II. Narrative Detours: Strategy and Device
Jack Kahane, Ezra Pound, Tropic of Cancer
The Miller of Paris in the 1930s was not the "sage" of subsequent years, just as the Miller of Paris was not the Dreiserian moralist of years prior in New York.[13] A relation that becomes elusive with the passage of time becomes concrete when we turn to the 1930s and ask: Who would have thought the relation between Ulysses and Tropic of Cancer to be a close one? When Tropic of Cancer was published, its proximity to Ulysses was manifest: in a city of wide-ranging literary "experiments" Miller's narrative wanderings appeared the product of the same laboratory as the narrative of Bloom's adventures in the streets of Dublin.
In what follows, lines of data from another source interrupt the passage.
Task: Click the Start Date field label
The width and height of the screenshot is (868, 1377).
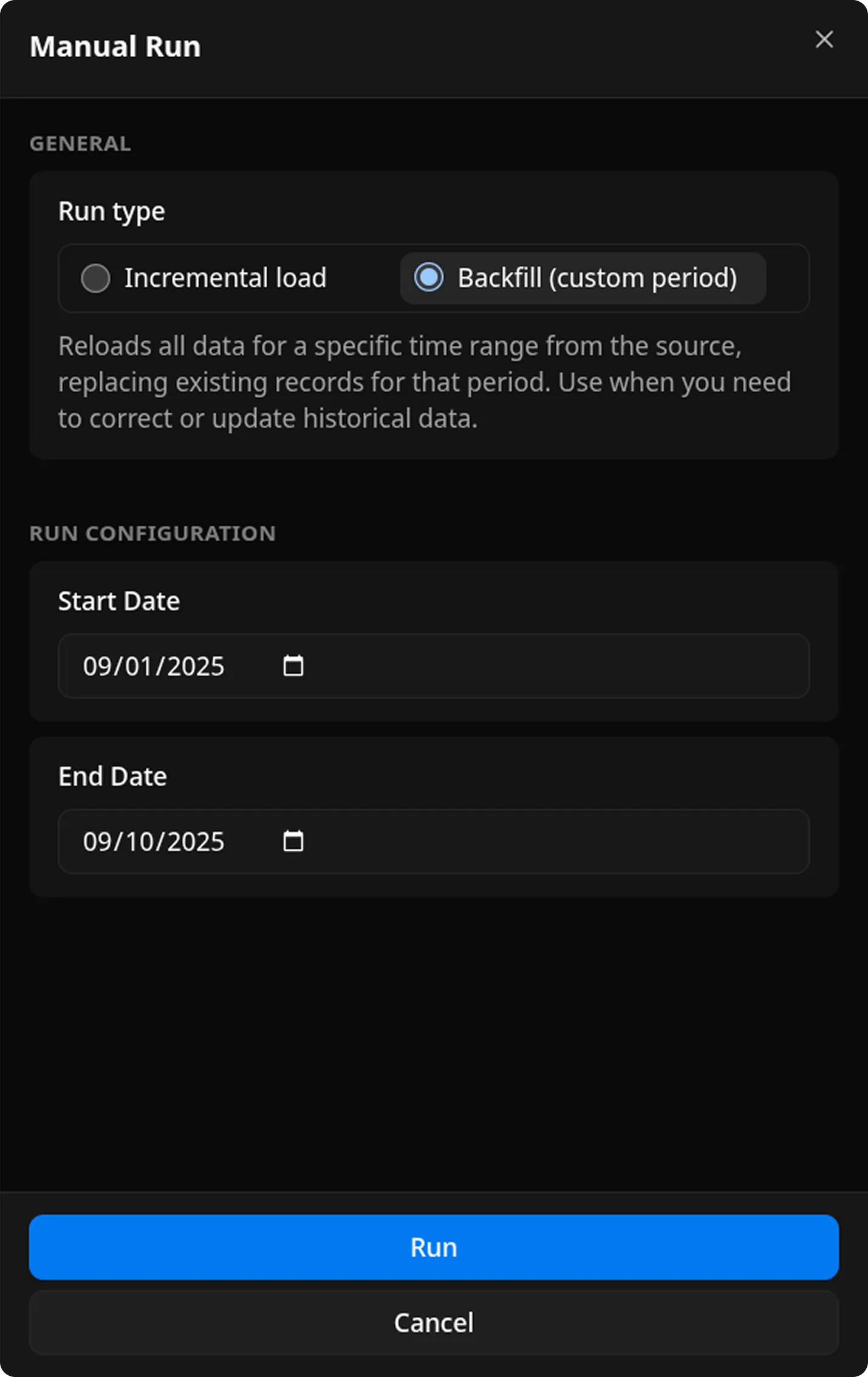Action: 119,602
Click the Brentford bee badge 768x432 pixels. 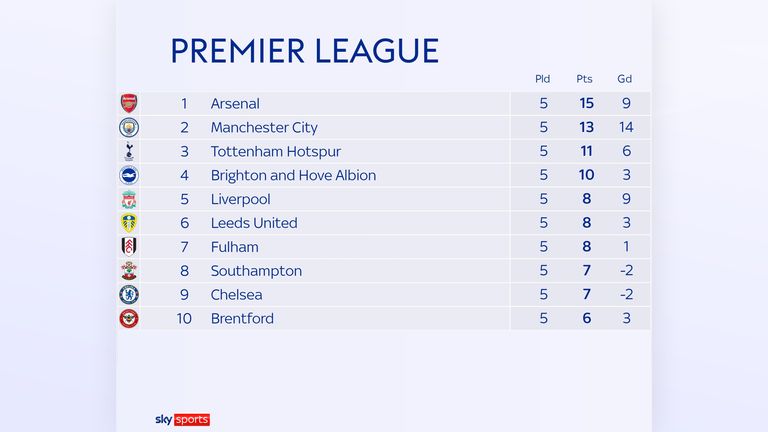point(129,318)
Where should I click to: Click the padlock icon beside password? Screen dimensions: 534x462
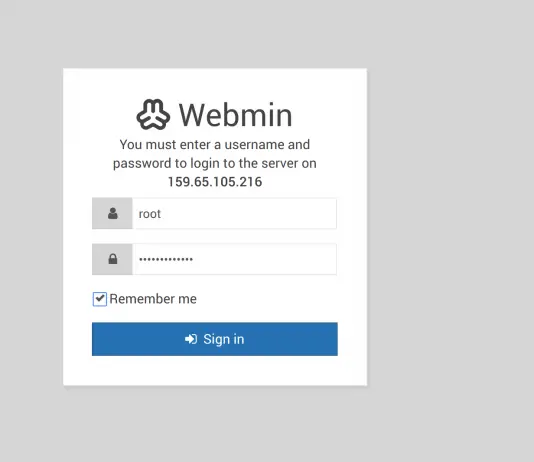[x=113, y=259]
Aside from Miller and his closest friends, there was his publisher, Jack Kahane of Obelisk Press, who had spent years negotiating with Joyce and Sylvia Beach for the right to issue his own edition of Ulysses, only to receive Joycean scraps--the extract from "Work in Progress," Haveth Childers Everywhere (1930), and a second edition of Pomes Penyeach (1931). Kahane saw Tropic of Cancer as his Ulysses, Obelisk Press's way out from under the "shadow" of Beach's Shakespeare & Company:
I began it [the manuscript of Tropic of Cancer] after luncheon in the shadow of the great copper beech tree [...] and the twilight was deepening into night when I finished it. "At last!" I murmured to myself. I had read the most terrible, the most sordid, the most magnificent manuscript that had ever fallen into my hands; nothing I had yet received was comparable to it for the splendor of its writing, the fathomless depth of its despair, the savour of its portraiture, the boisterousness of its humour. Walking into the house I was exalted by the triumphant sensation of all explorers who have at last fallen upon the object of their years of search. I had in my hands a work of genius and it had been offered to me for publication.[14]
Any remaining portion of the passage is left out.